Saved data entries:
═══

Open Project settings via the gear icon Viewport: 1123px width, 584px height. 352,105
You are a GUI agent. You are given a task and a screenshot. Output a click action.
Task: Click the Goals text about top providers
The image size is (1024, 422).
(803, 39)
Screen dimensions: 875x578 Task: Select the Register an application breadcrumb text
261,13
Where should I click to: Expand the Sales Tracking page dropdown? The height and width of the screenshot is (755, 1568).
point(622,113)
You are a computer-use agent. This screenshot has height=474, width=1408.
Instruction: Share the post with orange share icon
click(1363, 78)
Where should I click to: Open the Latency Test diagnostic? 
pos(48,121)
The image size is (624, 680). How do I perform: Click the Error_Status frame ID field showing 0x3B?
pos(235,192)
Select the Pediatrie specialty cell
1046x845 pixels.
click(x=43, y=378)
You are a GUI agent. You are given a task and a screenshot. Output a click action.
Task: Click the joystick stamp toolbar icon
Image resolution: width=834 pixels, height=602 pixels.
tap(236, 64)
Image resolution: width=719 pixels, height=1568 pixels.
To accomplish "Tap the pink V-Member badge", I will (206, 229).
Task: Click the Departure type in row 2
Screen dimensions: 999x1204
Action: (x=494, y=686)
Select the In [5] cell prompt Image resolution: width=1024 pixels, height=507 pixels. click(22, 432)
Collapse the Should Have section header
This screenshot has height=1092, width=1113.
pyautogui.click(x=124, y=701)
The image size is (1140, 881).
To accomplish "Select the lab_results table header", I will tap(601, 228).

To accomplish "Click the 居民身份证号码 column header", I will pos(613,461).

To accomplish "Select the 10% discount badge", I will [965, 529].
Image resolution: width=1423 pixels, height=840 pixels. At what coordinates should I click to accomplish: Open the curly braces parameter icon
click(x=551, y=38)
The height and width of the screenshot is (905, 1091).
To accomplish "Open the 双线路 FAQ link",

═══

EXERCISE GOAL ->
After locating the line containing "Image resolution: width=719", write out that line and all remaining lines of the records exactly, with nothing added.

WRITTEN ANSWER ->
Image resolution: width=719 pixels, height=1568 pixels.
To accomplish "Tap the pink V-Member badge", I will (206, 229).
Task: Click the Departure type in row 2
Screen dimensions: 999x1204
Action: (x=494, y=686)
Select the In [5] cell prompt Image resolution: width=1024 pixels, height=507 pixels. click(22, 432)
Collapse the Should Have section header
This screenshot has height=1092, width=1113.
pyautogui.click(x=124, y=701)
The image size is (1140, 881).
To accomplish "Select the lab_results table header", I will tap(601, 228).

To accomplish "Click the 居民身份证号码 column header", I will pos(613,461).

To accomplish "Select the 10% discount badge", I will [965, 529].
Image resolution: width=1423 pixels, height=840 pixels. At what coordinates should I click to accomplish: Open the curly braces parameter icon
click(x=551, y=38)
The height and width of the screenshot is (905, 1091).
To accomplish "Open the 双线路 FAQ link",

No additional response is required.